Battle over paid sick leave resumes in Philly

Jason McCarthey has worked in Philadelphia restaurants for 20 years. He tells of having waited tables despite colds, fevers, even a broken foot.

"We don't get paid if we call in sick, so we go to work, no matter how terrible we feel," McCarthey said of restaurant workers at a City Council hearing Tuesday.

Council's Committee on Public Health and Human Services voted unanimously to advance a mandatory paid sick-leave bill after hearing from advocates such as McCarthey, and members of the business and hospitality industry seeking amendments.

The bill is scheduled to be heard Thursday by the full Council and will likely come up for a final vote Feb. 12.

This is the third time Councilman William K. Greenlee has introduced such a bill. When he started the push in 2008, Philadelphia was one of the first cities to consider such a measure. Now, 16 cities and three states have similar laws, and President Obama is calling on Congress to pass federal legislation requiring paid sick time.

Though Greenlee's bill was twice vetoed by Mayor Nutter, in 2011 and 2013, the proposal has the mayor's support this time. Nutter, who created a task force to study the issue and draft recommendations, has said he will sign the latest version if it gets to his desk.

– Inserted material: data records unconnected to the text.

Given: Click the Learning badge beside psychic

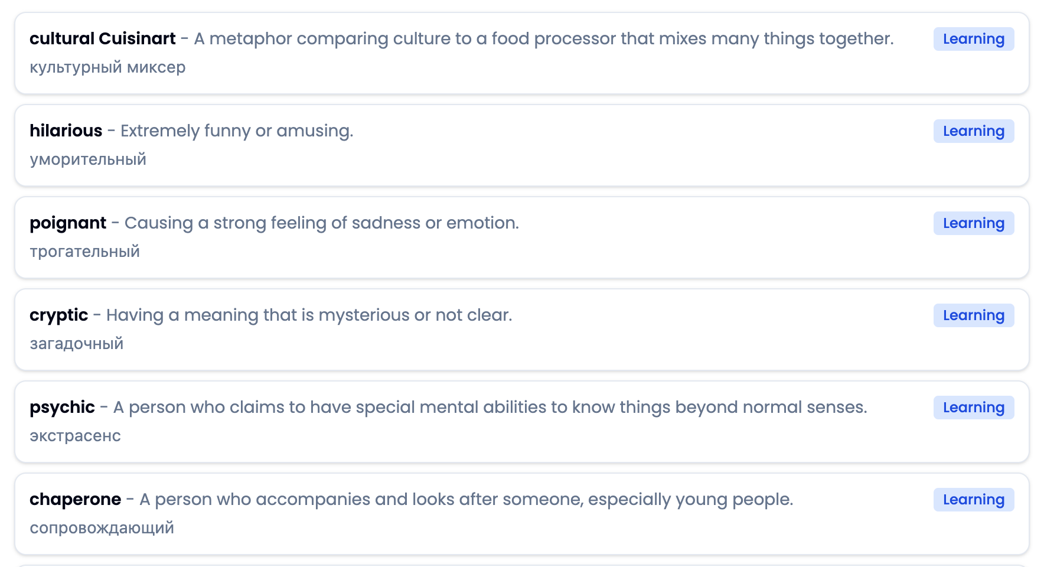Looking at the screenshot, I should click(x=973, y=408).
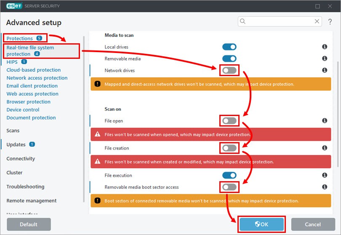341x235 pixels.
Task: Open the Updates section in sidebar
Action: pyautogui.click(x=16, y=145)
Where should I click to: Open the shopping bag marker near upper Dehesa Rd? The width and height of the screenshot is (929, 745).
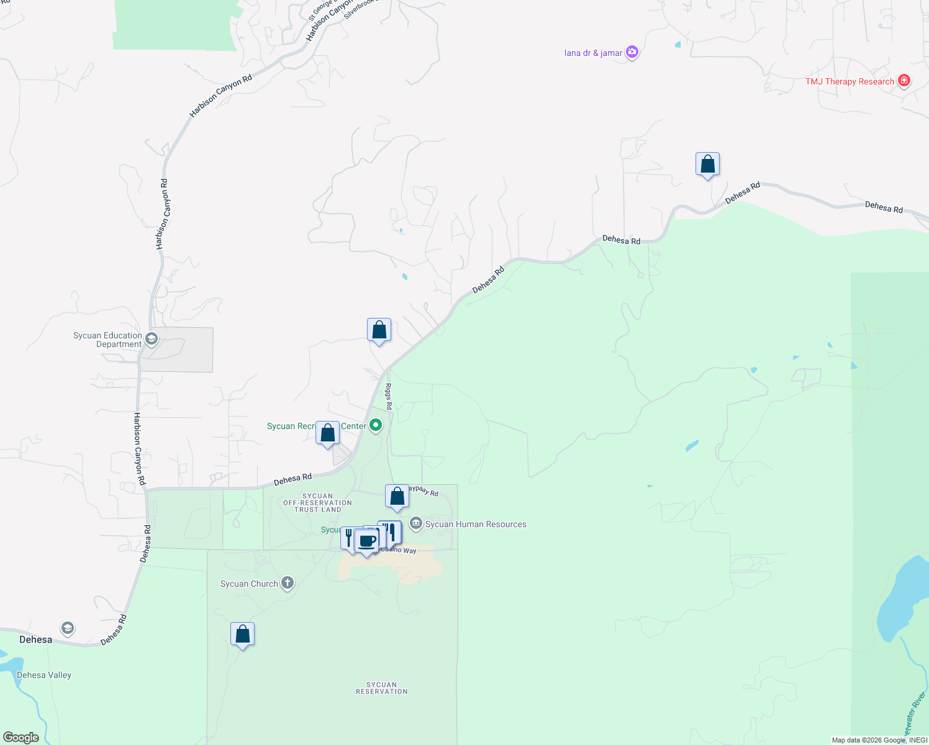[707, 164]
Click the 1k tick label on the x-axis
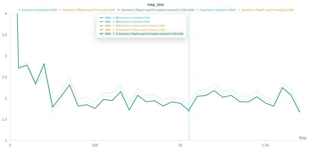 [x=180, y=145]

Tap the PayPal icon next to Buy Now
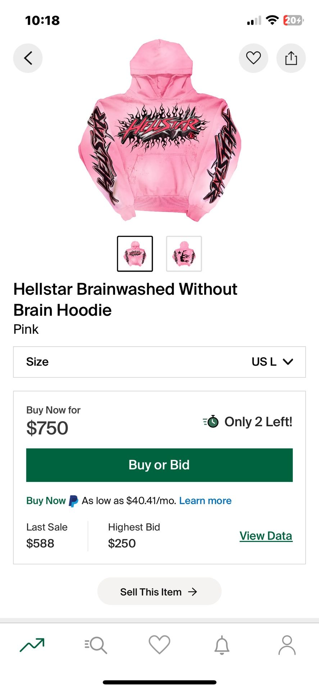point(73,500)
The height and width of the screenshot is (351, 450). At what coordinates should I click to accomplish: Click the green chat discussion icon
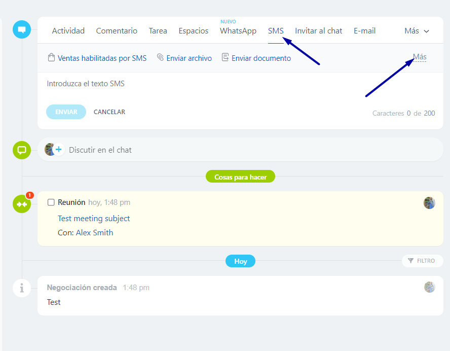pos(22,150)
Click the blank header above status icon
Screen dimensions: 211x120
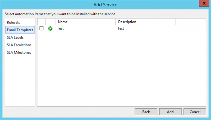point(50,22)
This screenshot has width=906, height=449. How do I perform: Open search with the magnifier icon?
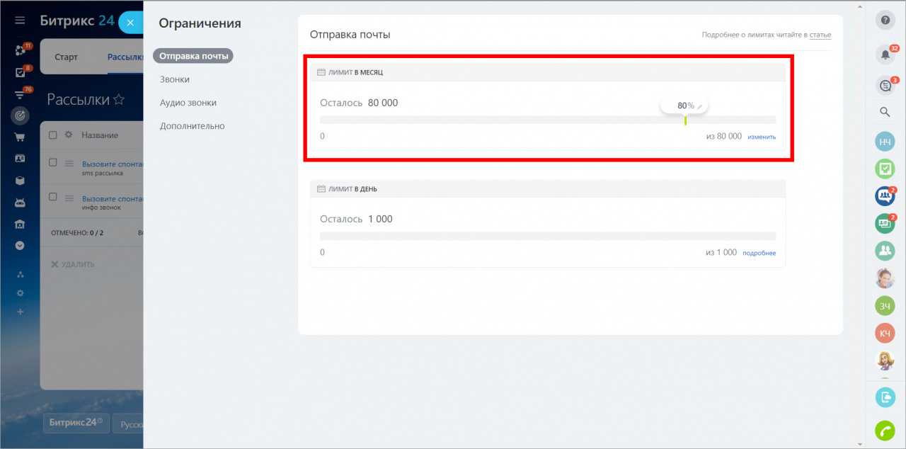tap(885, 112)
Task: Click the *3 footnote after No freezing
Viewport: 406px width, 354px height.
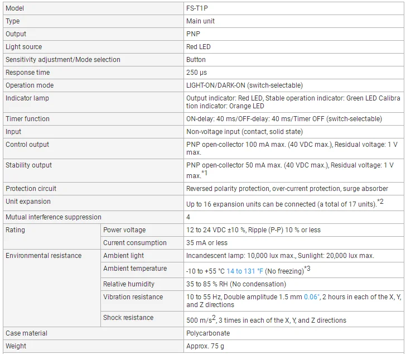Action: point(307,269)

"Third time's a charm," Greenlee told reporters before Tuesday's hearing. "I think, as we've seen around the country, paid sick leave has worked very well, has not had the problems people have predicted ... It's fair to everybody, and it's long past due in Philadelphia."

Greenlee says the bill would help many of the 200,000 Philadelphians, or about 40 percent of the city's workforce, who do not get paid sick leave, according to federal labor statistics.